§ **Set task 1**
In the listing below, edit the lines starting with the line with "Where should I" and going on through the end of the listing so that "Collapse" becomes "Expand", leaving everything else the same. Give only those lines, without the pictures.

Out of the shadows, Noir man emerges.
By Michael Roberts
”My close acquaintances, that's four people - keep asking me where I am, who I am, and I tell them I'm an open book… but they all say, oh no, that I'm an island, an island they can't find”
~ Robert Mitchum
One of the great screen stars from the 1940’s to the 1970’s, Robert Mitchum personified a certain kind of laconic cool and defined the anti-hero for the post war generation. Connecticut born Mitchum got into acting in LA during the war and after a series of B-film villains he scored a standard 7 year contract with RKO, a small studio that had the knack of turning out quality work. Mitchum was on loan to United Artists for a William Wellman war film, The Story of G.I. Joe, and the role landed him a Best Supporting Actor nomination at the Oscars, turbo charging his career. Blacklist victim Edward Dmytryk cast Mitchum in the excellent Film Noir drama, Crossfire and Jacques Tourneur gave him one of the roles of his life in Out of the Past, one of the finest films of the 1940’s.
Fine roles with A-list directors like Raoul Walsh in the excellent western, Pursued, made Mitchum the star to watch, as did the very fine Robert Wise directed, Blood on the Moon. Seemingly all set to become a huge star, disaster struck in the form of a drug bust for marijuana use in late 1948, but oddly the conviction and the gaol time only boosted his esteem in the public mind. Mitchum became the embodiment of the rebel in the eyes of the movie going public as he embarked on a series of hard boiled roles, making himself the premier male actor of the Film Noir genre. Taut films like The Big Steal, Where Danger Lives and His Kind of Woman led the way but A-list directors again got the best out of the laconic actor, particularly Otto Preminger in the unusual Angel Face and rugged western River of No Return, opposite Marilyn Monroe. He was even a part of the final worthwhile effort from iconoclast Joseph Von Sternberg, (a director he fought with and had fired from the project by Howard Hughes) the ill-fated but stylish, Macao.

§ **Data for the task**
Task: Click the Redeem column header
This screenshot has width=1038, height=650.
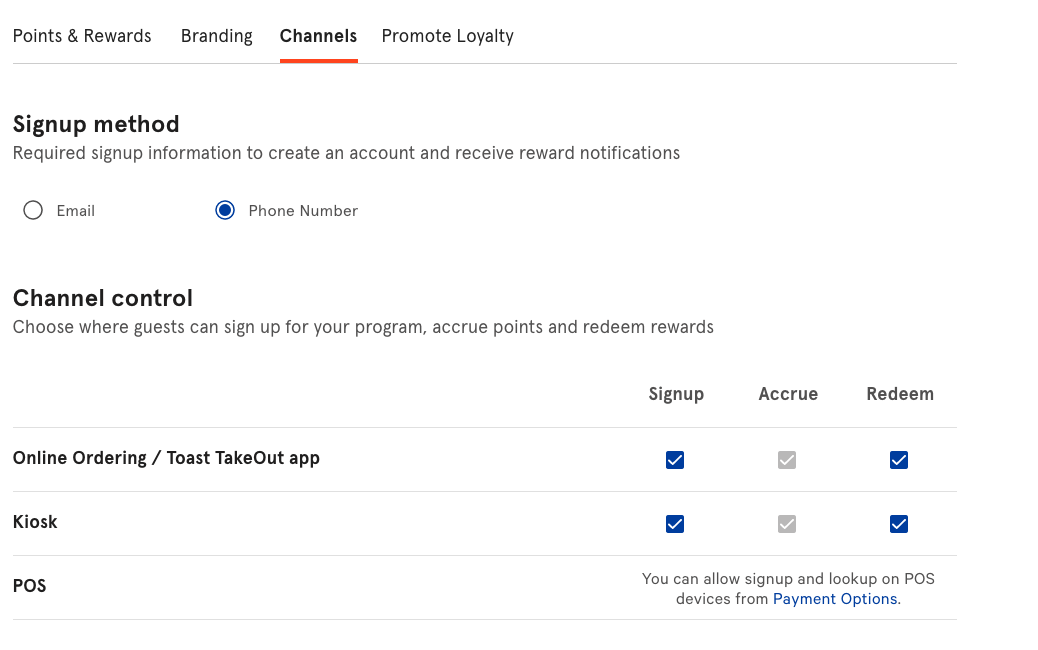Action: tap(900, 393)
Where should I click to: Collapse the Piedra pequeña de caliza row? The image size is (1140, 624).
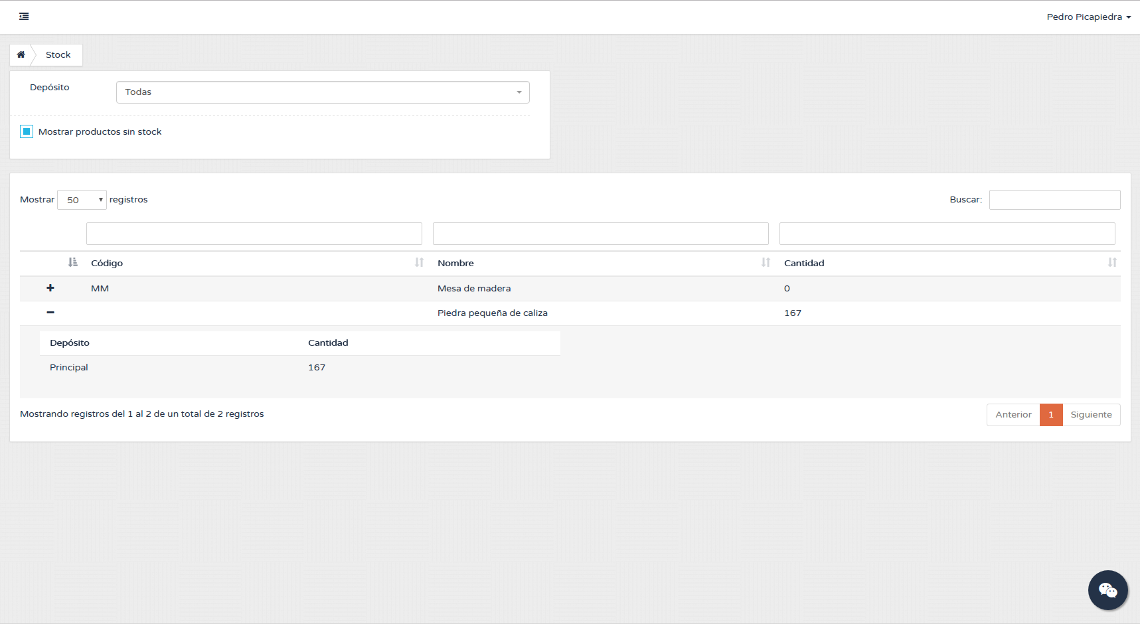tap(50, 313)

§ **Set task 2**
Answer these questions from the Robert Mitchum profile above.
(a) Which studio gave Mitchum a standard seven-year contract?
(b) What drug use led to Mitchum's bust in late 1948?
(c) Who starred opposite Mitchum in River of No Return?

§ **Written reply 1**
Where should I click to: Expand the Piedra pequeña de caliza row? The image size is (1140, 624).
tap(50, 313)

§ **Written reply 2**
(a) RKO
(b) Marijuana
(c) Marilyn Monroe